WHAT IS BEING ASKED:
Could you write out the whole listing exactly as it appears?

INFORMATION GIVEN:
================================

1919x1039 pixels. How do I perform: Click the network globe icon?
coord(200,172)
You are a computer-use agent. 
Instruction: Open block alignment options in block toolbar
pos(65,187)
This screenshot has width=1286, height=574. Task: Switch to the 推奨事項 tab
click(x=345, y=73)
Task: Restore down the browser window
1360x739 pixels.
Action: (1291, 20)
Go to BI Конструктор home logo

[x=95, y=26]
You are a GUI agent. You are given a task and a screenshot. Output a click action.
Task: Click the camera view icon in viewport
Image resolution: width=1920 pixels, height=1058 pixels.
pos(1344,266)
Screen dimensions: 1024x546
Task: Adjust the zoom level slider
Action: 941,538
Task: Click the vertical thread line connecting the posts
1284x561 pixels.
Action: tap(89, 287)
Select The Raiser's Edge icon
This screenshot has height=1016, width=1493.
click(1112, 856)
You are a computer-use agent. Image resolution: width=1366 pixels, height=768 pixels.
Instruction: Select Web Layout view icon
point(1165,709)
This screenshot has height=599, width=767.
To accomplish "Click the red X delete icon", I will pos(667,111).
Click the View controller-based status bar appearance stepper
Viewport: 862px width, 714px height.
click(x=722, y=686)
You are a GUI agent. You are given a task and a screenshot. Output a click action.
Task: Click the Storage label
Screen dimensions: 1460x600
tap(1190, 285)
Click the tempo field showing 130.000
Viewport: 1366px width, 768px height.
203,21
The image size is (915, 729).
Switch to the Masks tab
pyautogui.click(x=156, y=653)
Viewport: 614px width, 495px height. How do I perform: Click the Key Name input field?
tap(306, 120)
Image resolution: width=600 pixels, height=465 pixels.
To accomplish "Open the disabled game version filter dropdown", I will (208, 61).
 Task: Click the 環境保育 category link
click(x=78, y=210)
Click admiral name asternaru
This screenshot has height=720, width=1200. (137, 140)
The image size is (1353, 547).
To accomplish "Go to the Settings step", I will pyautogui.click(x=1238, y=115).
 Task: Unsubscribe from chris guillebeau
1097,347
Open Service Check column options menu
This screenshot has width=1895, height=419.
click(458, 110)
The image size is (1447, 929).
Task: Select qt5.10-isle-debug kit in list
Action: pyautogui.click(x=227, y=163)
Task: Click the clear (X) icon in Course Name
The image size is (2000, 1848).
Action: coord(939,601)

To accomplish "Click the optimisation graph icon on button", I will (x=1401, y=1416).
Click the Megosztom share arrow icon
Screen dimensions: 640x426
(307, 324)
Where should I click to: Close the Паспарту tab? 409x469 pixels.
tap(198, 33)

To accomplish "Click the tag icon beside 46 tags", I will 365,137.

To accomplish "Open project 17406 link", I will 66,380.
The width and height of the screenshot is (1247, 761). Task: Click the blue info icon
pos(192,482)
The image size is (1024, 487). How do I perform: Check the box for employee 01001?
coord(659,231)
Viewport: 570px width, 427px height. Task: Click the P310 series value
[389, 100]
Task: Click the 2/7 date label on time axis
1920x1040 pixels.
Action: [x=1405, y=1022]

================================

ANSWER TO THIS PROBLEM:
1919x1039 pixels. How do I perform: Click the network globe icon?
coord(200,172)
You are a computer-use agent. 
Instruction: Open block alignment options in block toolbar
pos(65,187)
This screenshot has width=1286, height=574. Task: Switch to the 推奨事項 tab
click(x=345, y=73)
Task: Restore down the browser window
1360x739 pixels.
Action: (1291, 20)
Go to BI Конструктор home logo

[x=95, y=26]
You are a GUI agent. You are given a task and a screenshot. Output a click action.
Task: Click the camera view icon in viewport
Image resolution: width=1920 pixels, height=1058 pixels.
pos(1344,266)
Screen dimensions: 1024x546
Task: Adjust the zoom level slider
Action: 941,538
Task: Click the vertical thread line connecting the posts
1284x561 pixels.
Action: tap(89, 287)
Select The Raiser's Edge icon
This screenshot has height=1016, width=1493.
click(1112, 856)
You are a computer-use agent. Image resolution: width=1366 pixels, height=768 pixels.
Instruction: Select Web Layout view icon
point(1165,709)
This screenshot has height=599, width=767.
To accomplish "Click the red X delete icon", I will pos(667,111).
Click the View controller-based status bar appearance stepper
Viewport: 862px width, 714px height.
click(x=722, y=686)
You are a GUI agent. You are given a task and a screenshot. Output a click action.
Task: Click the Storage label
Screen dimensions: 1460x600
tap(1190, 285)
Click the tempo field showing 130.000
Viewport: 1366px width, 768px height.
203,21
The image size is (915, 729).
Switch to the Masks tab
pyautogui.click(x=156, y=653)
Viewport: 614px width, 495px height. How do I perform: Click the Key Name input field?
tap(306, 120)
Image resolution: width=600 pixels, height=465 pixels.
To accomplish "Open the disabled game version filter dropdown", I will (208, 61).
 Task: Click the 環境保育 category link
click(x=78, y=210)
Click admiral name asternaru
This screenshot has height=720, width=1200. (137, 140)
The image size is (1353, 547).
To accomplish "Go to the Settings step", I will pyautogui.click(x=1238, y=115).
 Task: Unsubscribe from chris guillebeau
1097,347
Open Service Check column options menu
This screenshot has width=1895, height=419.
click(458, 110)
The image size is (1447, 929).
Task: Select qt5.10-isle-debug kit in list
Action: pyautogui.click(x=227, y=163)
Task: Click the clear (X) icon in Course Name
The image size is (2000, 1848).
Action: coord(939,601)

To accomplish "Click the optimisation graph icon on button", I will (x=1401, y=1416).
Click the Megosztom share arrow icon
Screen dimensions: 640x426
(307, 324)
Where should I click to: Close the Паспарту tab? 409x469 pixels.
tap(198, 33)

To accomplish "Click the tag icon beside 46 tags", I will 365,137.

To accomplish "Open project 17406 link", I will 66,380.
The width and height of the screenshot is (1247, 761). Task: Click the blue info icon
pos(192,482)
The image size is (1024, 487). How do I perform: Check the box for employee 01001?
coord(659,231)
Viewport: 570px width, 427px height. Task: Click the P310 series value
[389, 100]
Task: Click the 2/7 date label on time axis
1920x1040 pixels.
Action: [x=1405, y=1022]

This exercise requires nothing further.